For a long time, bullying was dismissed as a natural stage of childhood but it can have a significant impact on children’s health and wellbeing and should always be taken seriously.
What is bullying?
Bullying is different from falling out with friends. While it’s normal for children to get upset by the occasional mean comment or feel left out of a game, bullying behaviour is a deliberate decision by the perpetrator.
- Intentional: The behaviour is deliberate and targeted
- Repetitive: It happens frequently and can feel relentless
- Powerful: The person bullying has power over the person being bullied
Bullying often happens in school and social situations among peers, but it can also be carried out by a stranger, particularly online. The bully may be an adult or have authority, such as a group leader, older sibling, or member of your community.
Signs of bullying
It’s hard to tell if your child is being bullied if they don’t choose to talk to you about it. You might have a nagging feeling that something just isn’t right. If you’re worried, there are signs you can watch out for to help your child with bullying.
1: Physical signs of bullying:
- Unexplained or hidden injuries, such as bruising, cuts, and scratches
- Frequent minor illnesses, like headaches and stomach aches
- Eating problems, including refusing to eat, forced vomiting, or binge eating
- Problems sleeping
2: Self-esteem issues:
- Becoming withdrawn from friends and family
- Loss of confidence
- Feeling useless or worthless
- Overly sensitive to criticism
3: Friendship problems:
- Talking less about their friends
- A reduction in friends coming to visit
- Socialising less
- Making excuses not to socialise
4: Behaviour changes:
- Going straight to the bathroom or bedroom when they get home
- Change in their attitude and grades at school
- Sudden mood swings and often appearing upset
- Angry behaviour or lashing out at family members
- Bullying a sibling
5: Other problems:
- Losing personal items
- Damage to their clothes or belongings
- Asking for extra money or stealing
- Changing their usual routines
If you think your child is being bullied, don’t ignore it. They are likely to only ask for your help when they’ve tried everything else. It’s important they feel they aren’t alone, even if you can’t always solve the problem for them.
Children who show bullying behaviour also need support. Some children who experience bullying themselves can use bullying behaviour towards others.
Talking about bullying
If your child generally chats with you about their everyday life, they’re more likely to talk about any problems they’re experiencing.
Talk about everyday school life and show how interested you are in how their day has been. Encourage them to talk with you and share their highs and lows .
When you try to help your child with bullying, they may feel reluctant to talk, ashamed about it, or worry it will just make things worse.
They may try to hide bullying or lie about it to avoid upsetting you. Encourage them to talk by staying calm, even if you feel anxious, angry, or upset.

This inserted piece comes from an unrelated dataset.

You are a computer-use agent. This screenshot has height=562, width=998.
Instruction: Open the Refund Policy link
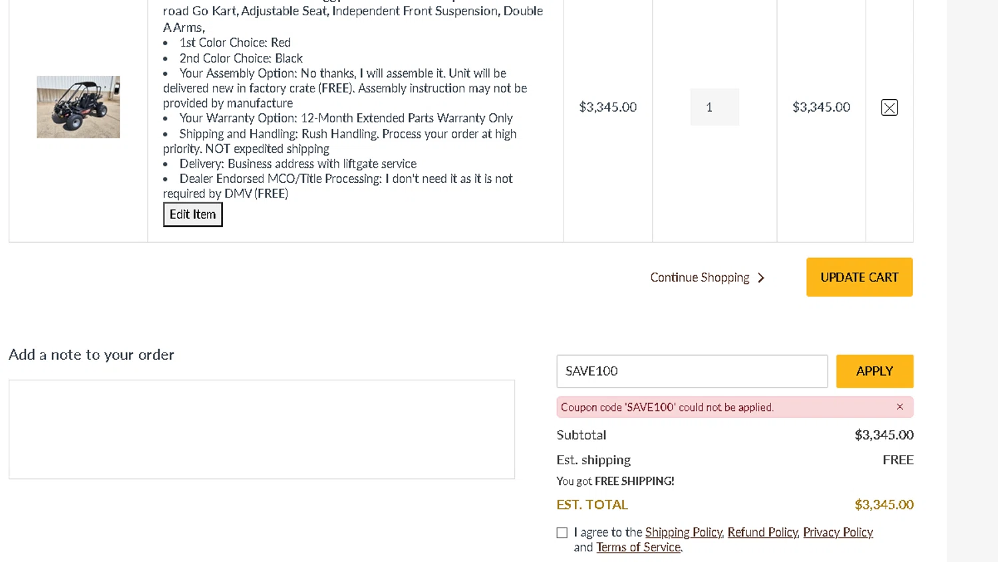click(x=762, y=532)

Listen to them without interrupting or trying to find solutions to their problems. Tell them you believe them and thank them for confiding in you. They need to know they’ve done the right thing by talking to you.
If they are reluctant to speak to you, they may prefer to write or type their problems down. Alternatively, they could speak to a trusted family friend, relative, or designated member of staff at school.
How to help your child with bullying
It’s upsetting to find out your child is being bullied. You may feel powerless and unable to intervene, especially if it is happening somewhere you can’t control.
It’s tempting to encourage them to hurt the bully back or “stand up for yourself,” but this teaches your child that violence is the way to solve problems.
Bullying at school
If your child is being bullied at school, talk to the school about it. They should have robust policies and procedures to help tackle this.
Often children feel it will only make things worse if they talk, but ignoring the problem means it won’t go away and may get worse in the future.
It’s important to seek professional help if your child is becoming withdrawn, or you’re worried about their emotional wellbeing.
Start by visiting your GP and sharing your concerns with them. They can refer you on to professional services and signpost relevant support in your area.
For further support, check out the charity Young Minds for a wide selection of helpful resources about bullying.